[Information]

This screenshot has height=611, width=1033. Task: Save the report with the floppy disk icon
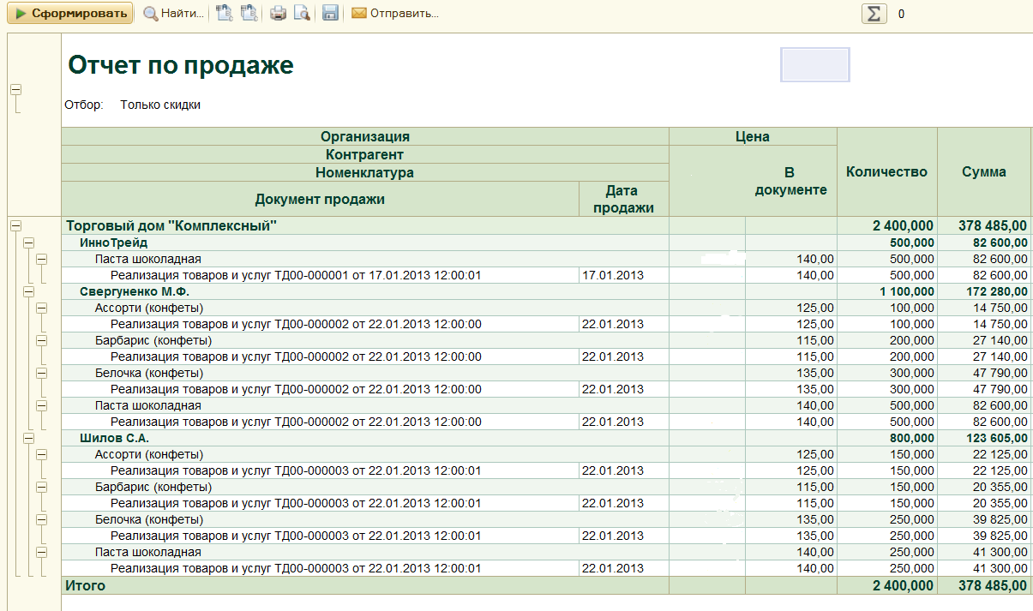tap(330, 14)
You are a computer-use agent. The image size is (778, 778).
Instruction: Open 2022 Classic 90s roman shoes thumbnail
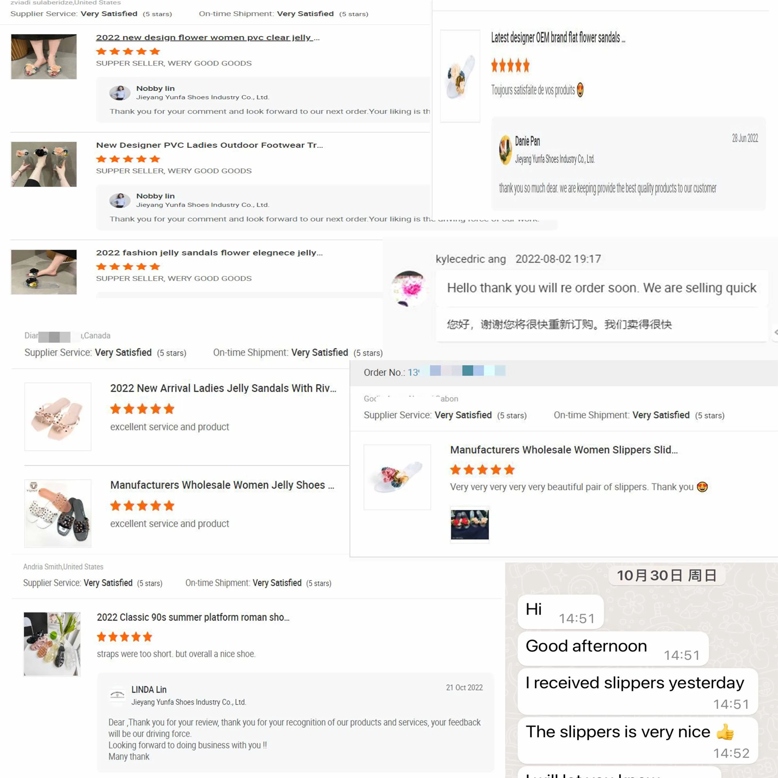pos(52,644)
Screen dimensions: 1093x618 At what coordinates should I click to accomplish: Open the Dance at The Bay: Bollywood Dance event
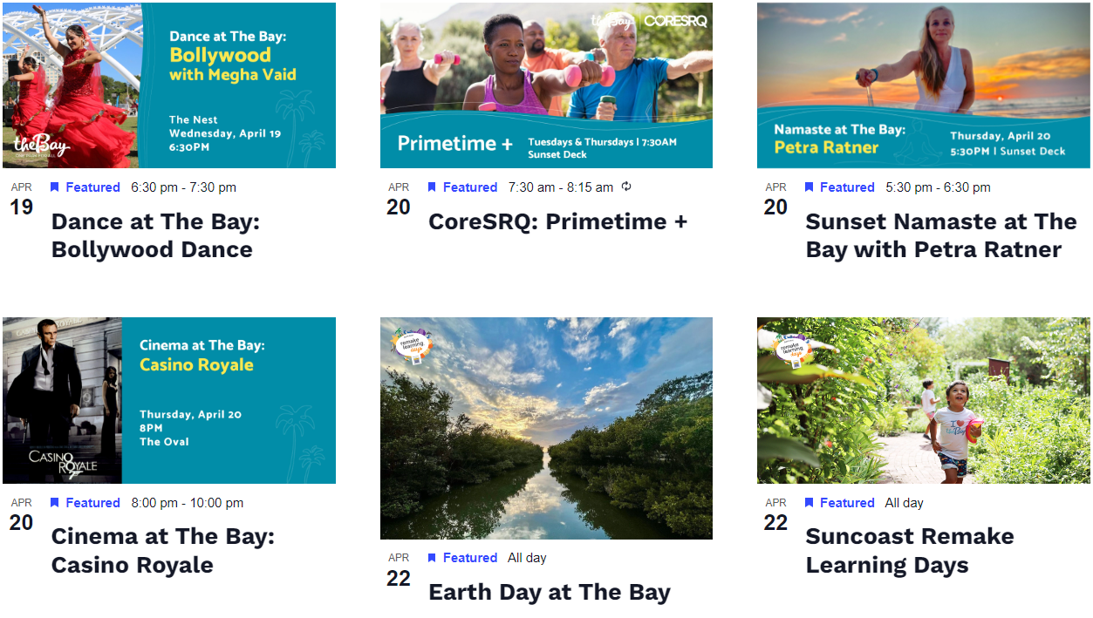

* * *

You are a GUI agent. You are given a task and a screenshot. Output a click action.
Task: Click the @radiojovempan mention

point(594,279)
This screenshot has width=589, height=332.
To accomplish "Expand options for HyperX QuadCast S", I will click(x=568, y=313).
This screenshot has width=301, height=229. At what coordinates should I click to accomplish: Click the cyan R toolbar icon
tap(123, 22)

[Problem requirements] Among the records above, locate the line containing "This screenshot has height=611, width=1033." and the line containing "Screen dimensions: 1093x618", then transcribe exactly the lines starting at the first and ending at the second, with no pictures.

[Completed exercise]
This screenshot has height=611, width=1033. Task: Save the report with the floppy disk icon
tap(330, 14)
You are a computer-use agent. The image size is (778, 778).
Instruction: Open 2022 Classic 90s roman shoes thumbnail
pos(52,644)
Screen dimensions: 1093x618 At what coordinates should I click to accomplish: Open the Dance at The Bay: Bollywood Dance event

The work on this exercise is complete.